FOOT

Hallux Rigidus


Hallux Rigidus refers to osteoarthritis of the big toe. The pain and inflammation caused by osteoarthritis gradually over time restricts the movement of the big toe.

This condition is more common in middle aged men and will often present in both big toes.

A bunion may also be present at the same time as hallux rigidus. Treatment is therefore decided by which the more prevalent problem is.

How does it feel?

The big toe will feel stiff and gradually the pain can become quite severe and persistent, especially after standing or walking for any length of time. Symptoms are usually triggered in the ‘push off’ phase of walking which relies on the forefoot and big toe region and puts the toe in a maximally extended position.

However the presentation of hallux rgidus like most arthritic conditions can be unpredictable.

Diagnosis

A physical examination will determine the presence of Hallux Rigidus. Range of motion of the big toe will be very restricted and there maybe an appearance of bony growths on the top aspect of the big toe. An x-ray will show the extent of the deformity, and help the surgeon decide if surgery is necessary.

Diagnosis

A physical examination will determine the presence of Hallux Rigidus. Range of motion of the big toe will be very restricted and there maybe an appearance of bony growths on the top aspect of the big toe. An x-ray will show the extent of the deformity, and help the surgeon decide if surgery is necessary.

Treatment

A combination of the level of pain, radiographic stage of degeneration, the presence of deformity and the chance of success versus the degree of restriction following treatment helps to reach an informed decision as to which of the many therapies will be most appropriate.

Non Surgical (Orthotics):

The principle with orthotic management is to offload the big toe during walking. During normal walking the front part of the foot acts as a rocker, this requires the big toe joint to both extend and take weight. By modifying a normal shoe to add a subtle rocker to the sole at the location of the joint, as well as stiffening the sole here so it doesn't bend, the foot can progress forwards normally with reduced big toe movement and thus reduced pressure through it. The shoe "takes the strain".

Surgical:

Injection/manipulation:

This may be useful in the early stages of arthritis, however the effects are often temporary.

Arthroscopic debridement:

A minimally invasive technique, generally for patients with moderately severe symptoms but lesser degrees of x-ray changes.

Open debridement:

Debridement either by arthroscopic ‘keyhole’ surgery or by the standard ‘open’ procedure involves removal of any loose cartilage within the joint and fine drilling into small areas lacking cartilage. This allows new, though poor quality cartilage, to form in drilled areas. In addition the excess arthritic bone (osteophytes) which form on the top edge of the joint are removed. This should allow an increased range of extension (upwards movement) post-operatively.

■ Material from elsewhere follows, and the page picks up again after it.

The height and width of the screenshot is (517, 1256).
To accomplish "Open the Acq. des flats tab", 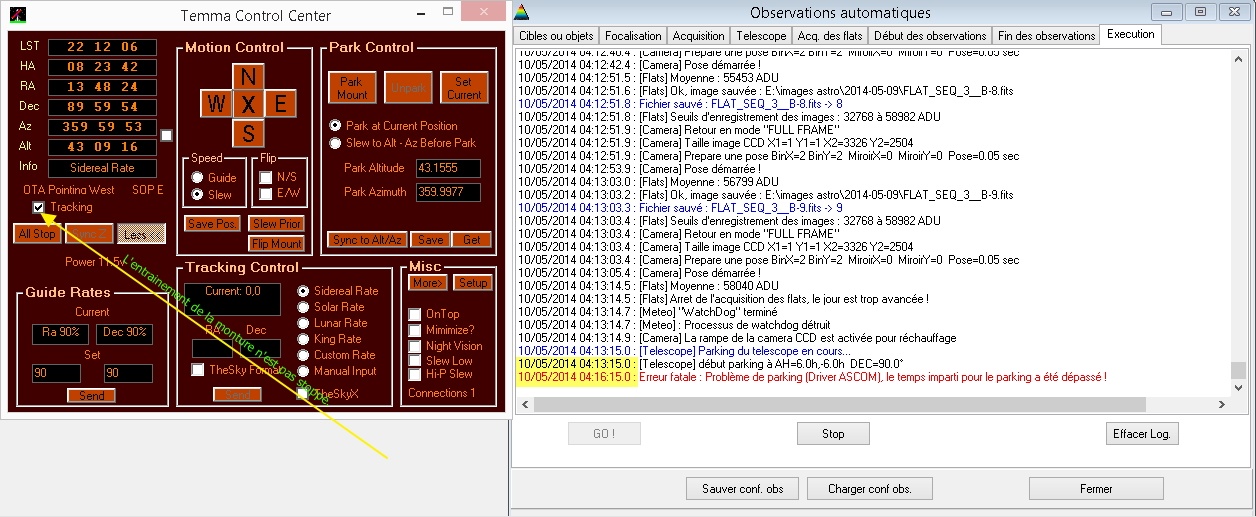I will coord(829,36).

Debridement is performed as a day case and a rigid bandage is applied afterwards. A physiotherapist will ensure you are able to mobilise with crutches and generally you are allowed to weight-bear as much as is comfortable. You will return to see the consultant 2 weeks post surgery and you will be instructed on exercises to minimise stiffness. Gradual return to full function will occur.

Kellers/Hamiltons arthroplasty:

A good option in the less mobile, more elderly patient. This involves removal of one side of the painful joint. This stops the pain of the arthritic joint but the big toe sometimes becomes floppy.

Fusion:

The two joint surfaces which are generating the pain due to osteoarthritis are removed and the remaining joint fuses as part of the normal healing process following surgery. The joints are fixated together utilizing screws.

Similar to an ankle fusion, the joints either side from the fused joint can take over some of the original function of the affected joint.

You will need to keep your foot elevated for the first 48 hours. You will be given crutches and generally will be able to weight bear as comfortable (check with your surgeon first). All bandaging will be removed after 2 weeks, however it normally takes 6 weeks before you are able to wear your normal shoes. It will take approximately 6 to 12 weeks for the bones to fuse fully and then there are no restrictions on activity, although you may find due to restricted movement you are limited on the height of heel that you can wear.

Replacement:

Replacement of the big toe has a long though not yet satisfactory history, certainly twenty five years. No previous/established implants have succeeded in being able to maintain movement whilst preserving good mechanical forefoot function and being predictably long lived. However there are still some presentations of hallux rigidus where a replacement may be worth considering. This needs to be fully discussed with your surgeon.

We are currently involved in a multi-centre trial of a new big toe joint replacement.